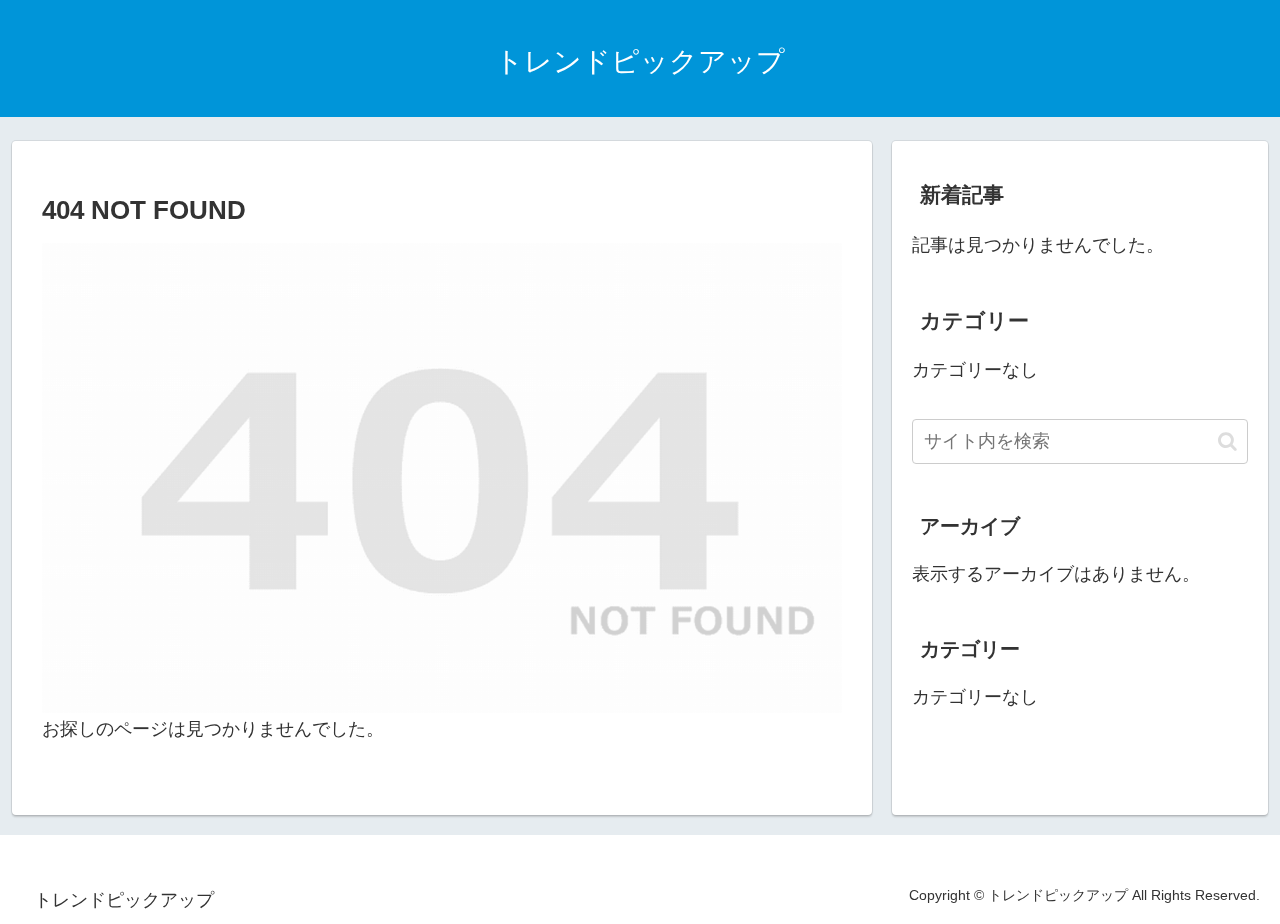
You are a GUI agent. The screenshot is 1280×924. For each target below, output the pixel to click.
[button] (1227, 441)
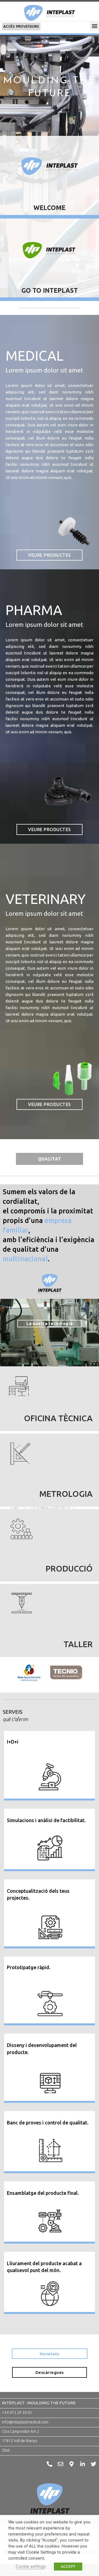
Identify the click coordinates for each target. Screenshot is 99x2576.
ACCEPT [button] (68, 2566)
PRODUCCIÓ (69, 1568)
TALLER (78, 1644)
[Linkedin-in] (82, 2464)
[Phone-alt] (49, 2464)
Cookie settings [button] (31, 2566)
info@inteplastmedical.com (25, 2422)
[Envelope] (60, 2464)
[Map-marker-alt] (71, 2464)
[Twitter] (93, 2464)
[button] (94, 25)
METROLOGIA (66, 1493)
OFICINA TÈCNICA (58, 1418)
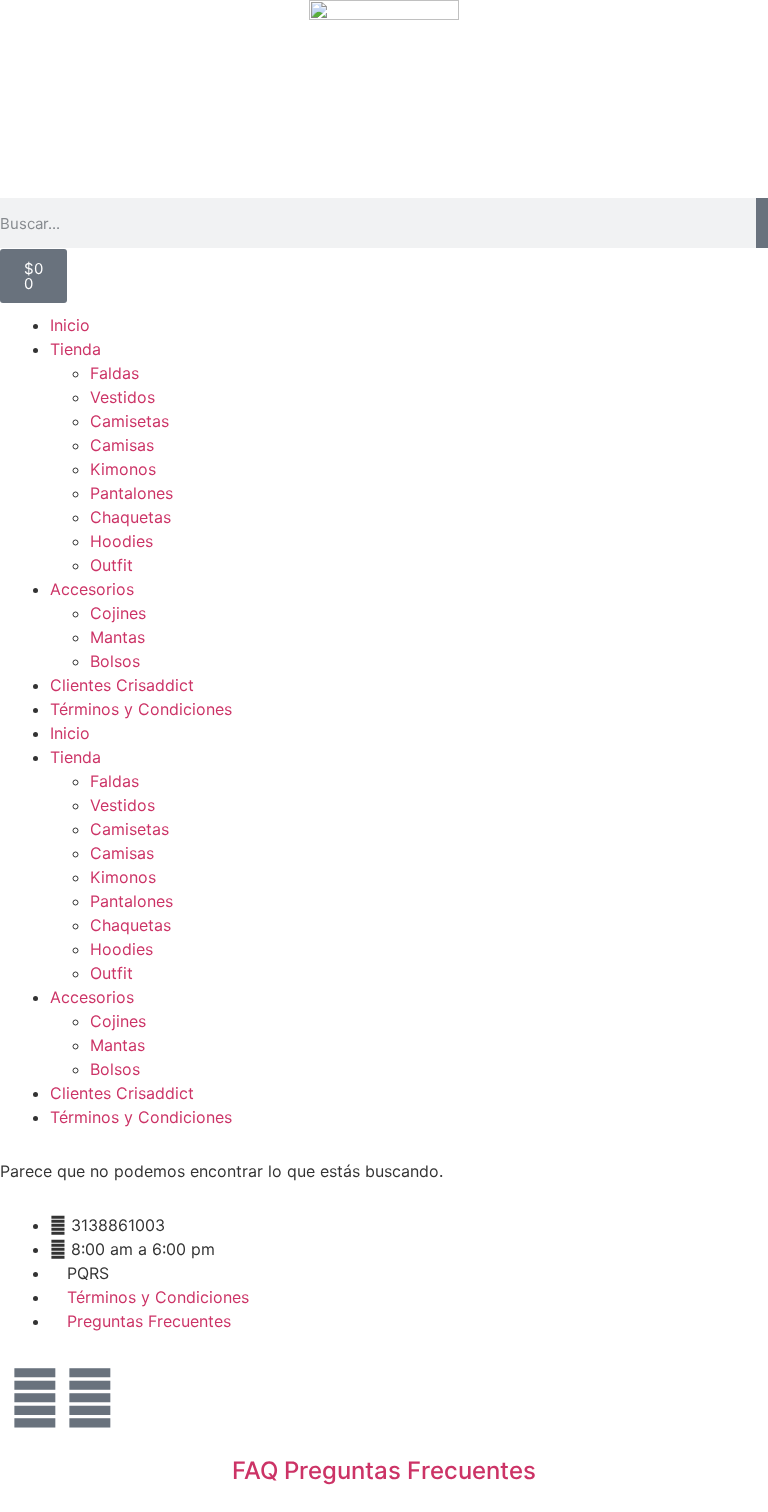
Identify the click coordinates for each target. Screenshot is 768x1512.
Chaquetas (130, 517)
⁂
Directions for this task — Give back all entries exactly. No pictures belong in the copy.

Answer area —
You are a GUI agent. The screenshot is 1280×924. For each target below, output the pixel to click.
[button] (1227, 441)
Identify the click coordinates for each target. Screenshot is 99x2576.
ACCEPT [button] (68, 2566)
PRODUCCIÓ (69, 1568)
TALLER (78, 1644)
[Linkedin-in] (82, 2464)
[Phone-alt] (49, 2464)
Cookie settings [button] (31, 2566)
info@inteplastmedical.com (25, 2422)
[Envelope] (60, 2464)
[Map-marker-alt] (71, 2464)
[Twitter] (93, 2464)
[button] (94, 25)
METROLOGIA (66, 1493)
OFICINA TÈCNICA (58, 1418)
Identify the click coordinates for each target. Screenshot is 768x1512.
Chaquetas (130, 517)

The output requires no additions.